## Page excerpt
Weeknotes: 12th May 2025

Last week

Part II project submissions

I'm supervising a couple of part II projects (for those not at Cambridge, part II is what they call the third and final undergraduate year here), and the submission deadline is at the end of this week, so last week I've been doing draft reviewing for them both.

Storage

Mark, Anil, and Patrick had a useful discussion about our plans for large scale storage of data in our group. When I started in the EEG a few years ago we had a 128 TB disk that seemed like it'd last forever: six months ago it filled up, and despite attempts to garbage collect it's remained stubbornly filled ever since. We could just build it up to be even bigger, but I think we'd rather learn from this and try do something else that straddles the line between "not being annoying overhead when your supervisor is demanding progress updates" and "why is our large/expensive storage system full of data no one needs or cares about any more, and now do we weed that out from the precious data we must preserve".

We came up with some plans around how we can use ZFS to create datasets for people and then realise them on demand on our various compute servers, and then these can act as a unit of either garbage collection or publication as and when a project wraps up. I think this is fine in theory, but still needs a bit more detail put into the design, and I'm worried that (at least speaking for myself) it's too easy for this project to be pushed back compared to other near term demands on our time. To be clear, this isn't a criticism of others, just of myself as I know I'm a bit overloaded for the next month or so, and I'm trying to use my weeknotes here as a stick with which to beat myself later :) Or it's another way of saying Mark and I should have coffee soon :)

OCaml GeoTIFF progress

I stalled a bit on the OCaml GeoTIFF work, as it turns out trying to write to a TIFF file is a messy business. I alluded to some of this last week, in terms of challenge with data fragmentation within a TIFF if you are using compression and update the file, but I realised the same is true of the tagged metadata too: some tags that use more than a single unit of data don't store the offset, but an offset to where the value is stored, and that makes it awkward to build up the metadata block on disk incrementally. The flexibility of TIFF is clearly a feature, but also does make it more challenging to write.

## Data block

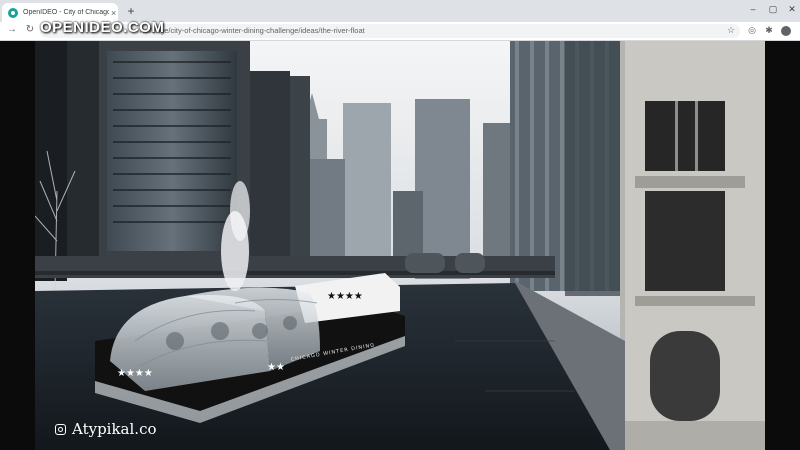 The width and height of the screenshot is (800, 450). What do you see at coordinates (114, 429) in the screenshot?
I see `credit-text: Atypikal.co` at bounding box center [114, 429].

## Your instructions
Continue the weeknotes post from where it stops. The lines above have nothing to do with the weeknotes post.

## Reply
The first stage then to getting the OCamlTIFF library to be ready for writing is to change how it does reading. Firstly it currently does exclusively on-demand from disk loading of metadata when getter function is called, but I think we need to move to loading all the metadata into a struct so we can then conversely build that struct up for writing in a single pass. Then similarly I started to add data-strip caching, which is actually a useful feature anyway: currently the data is fetched from disk each time it is accessed, and so a block cache (which is configurable) will be useful for applications where you read the same data a lot (e.g., the base habitat maps in the AoH calculations I do), and it also gives me a place to store data being written to the TIFF before it is flushed out to disk.

I also fell over on some of the clever typing that OCamlTIFF uses that is inherited from the typing used by the OCaml Bigarray library, and I need to sit down with Patrick at some point and make sure I understand what's going on there.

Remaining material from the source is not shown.